▶ **ACTIVITY**: Only the pictures should be left out; write out all other data exactly.

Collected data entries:
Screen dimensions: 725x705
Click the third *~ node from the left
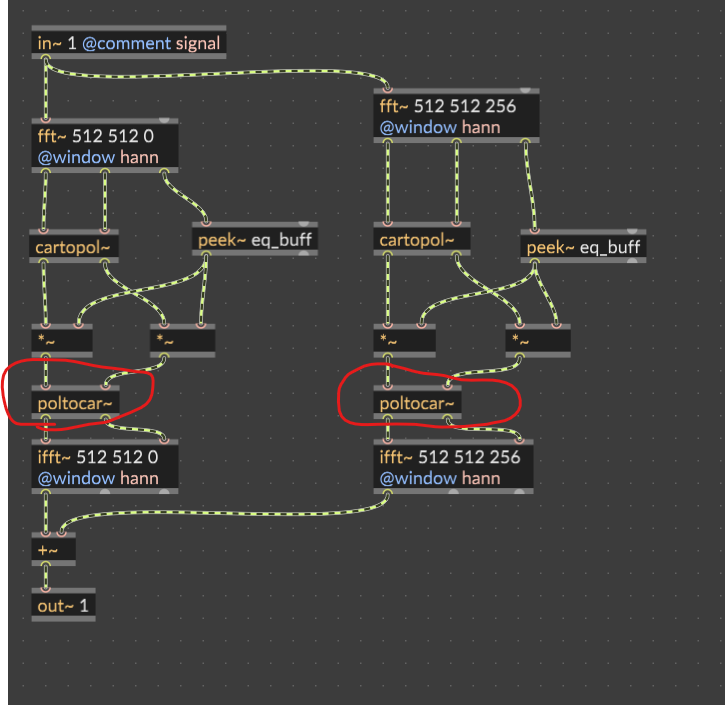[x=404, y=341]
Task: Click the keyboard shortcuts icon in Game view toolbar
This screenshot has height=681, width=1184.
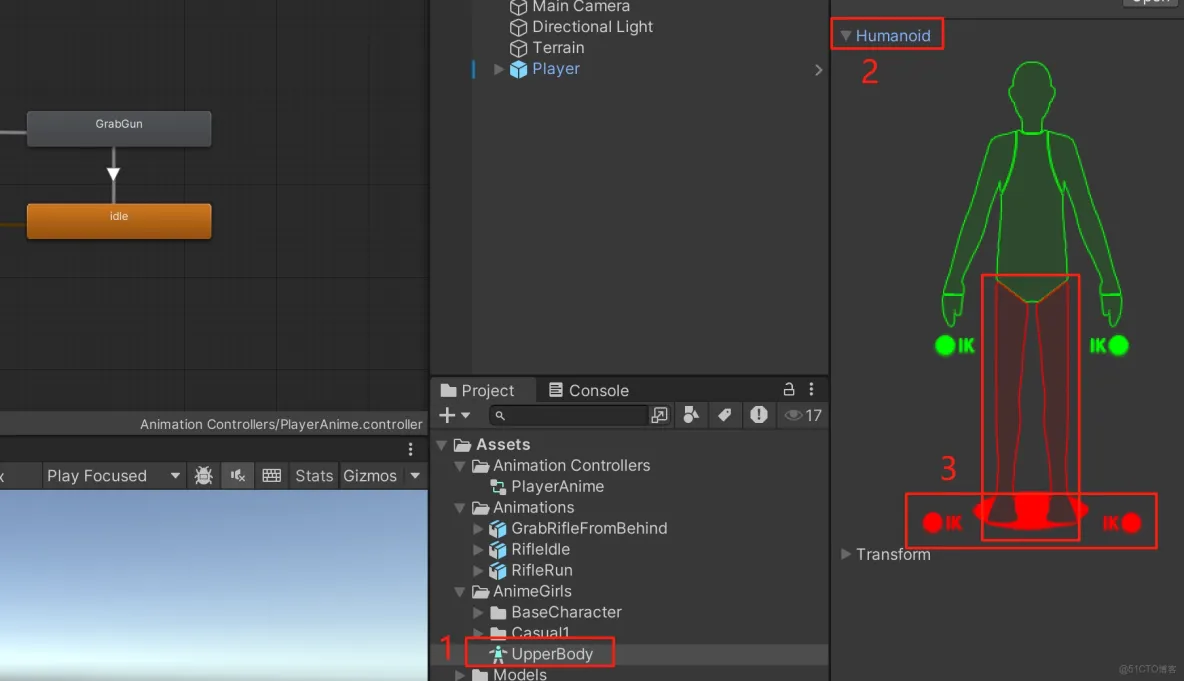Action: coord(271,475)
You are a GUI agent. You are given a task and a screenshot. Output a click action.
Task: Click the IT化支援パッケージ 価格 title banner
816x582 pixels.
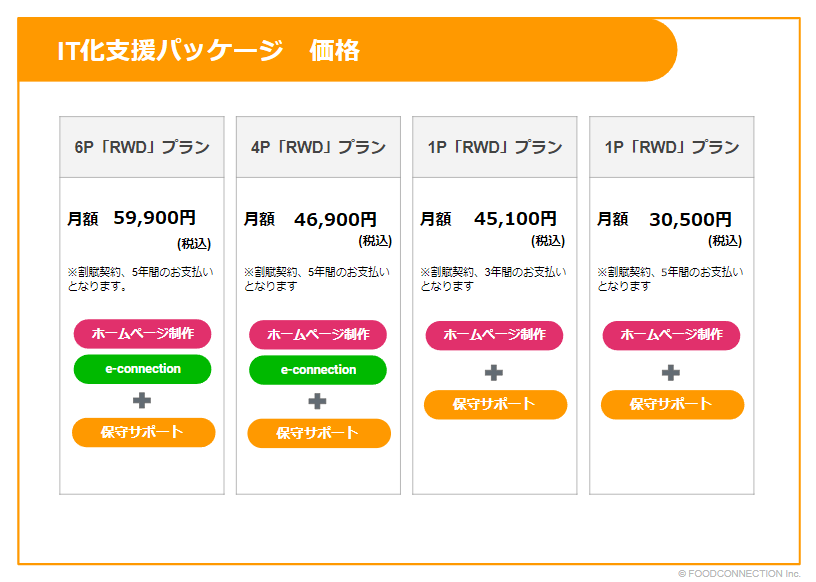(x=347, y=50)
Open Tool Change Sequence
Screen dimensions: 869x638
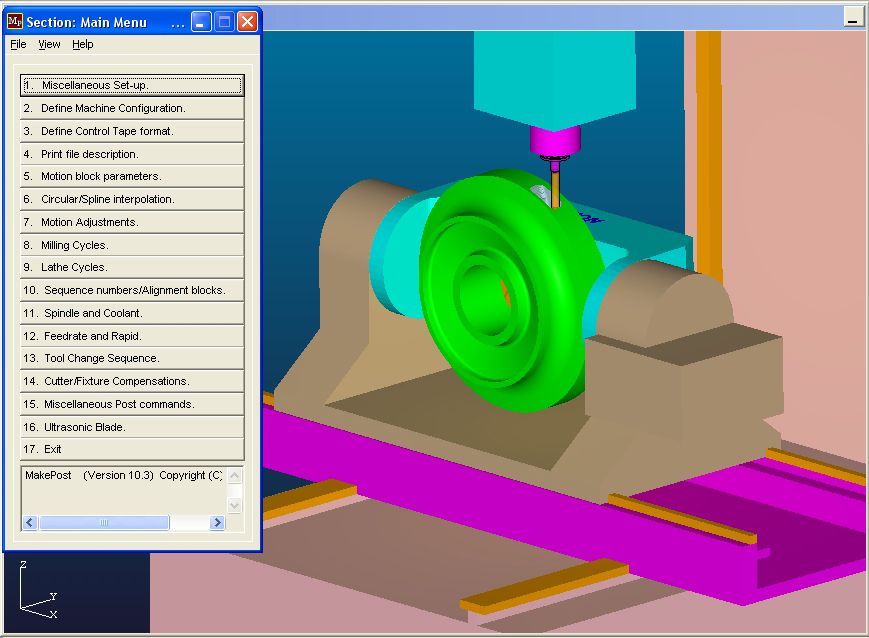[132, 358]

▶ **SOLUTION TO THIS EXERCISE**:
Screen dimensions: 725x705
Click the third *~ node from the left
[x=404, y=341]
Task: Click the keyboard shortcuts icon in Game view toolbar
This screenshot has height=681, width=1184.
Action: coord(271,475)
You are a GUI agent. You are given a task and a screenshot. Output a click action.
Task: Click the IT化支援パッケージ 価格 title banner
816x582 pixels.
(x=347, y=50)
Open Tool Change Sequence
Screen dimensions: 869x638
[132, 358]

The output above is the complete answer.